## PROVIDED PASSAGE
Overall it was interesting to see Carrier. He did fine, though actually did little arguing about the historical evidence. He did manage to (mis)use the phrase "ad hominem." I had good money that he would, given his association with the Secular Web. Craig did fine as well, focusing a bit more on the historical evidence. They both got distracted, in my opinion, on the philosophical and probably unanswerable question of why God would choose to reveal himself this way. Perhaps that's just my heightened interest in matters historical over matters theological talking.

One thing is for sure, one of three segments of a one hour show is hardly sufficient time to do the topic justice.

6 comments:

'. Craig slams him on this, noting that Carrier is confusing revelatory with visionary. Paul in Galatians says he saw the resurrected Jesus, using the same words that Mary Magdalene does.'

There is no such passage in Galatians.

The word used by Mary Magdalene is a totally anonymous word and can be used of seeing invisible things.

3 John 1:11

'Beloved, follow not that which is evil, but that which is good. He that doeth good is of God: but he that doeth evil hath not *seen* God.'

The actual word does not distinguish between naked-eye observations and visions, so if two people use it, we cannot assume they meant the same thing by it.

## RECORDED DATA

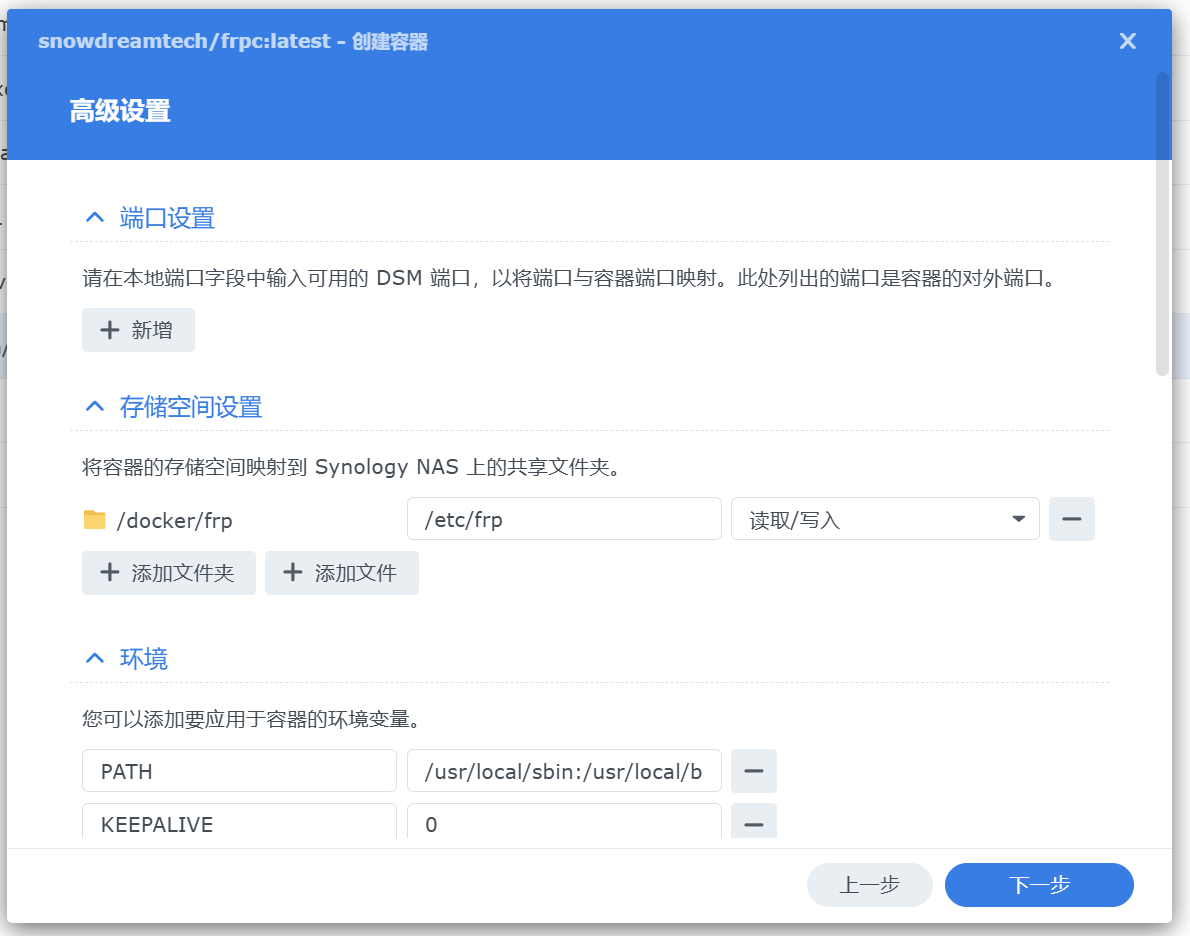Remove the /docker/frp volume mapping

## TASK DESCRIPTION
Answer from the debate write-up:
(a) What phrase does the writer say Carrier managed to misuse?
(b) How much of the one-hour show went to the topic?
(c) Which verse reference does the comment cite for the word "seen"?
The listing plays no part in the work on the debate write-up.

## TASK OUTPUT
(a) "Ad hominem."
(b) One of its three segments.
(c) 3 John 1:11.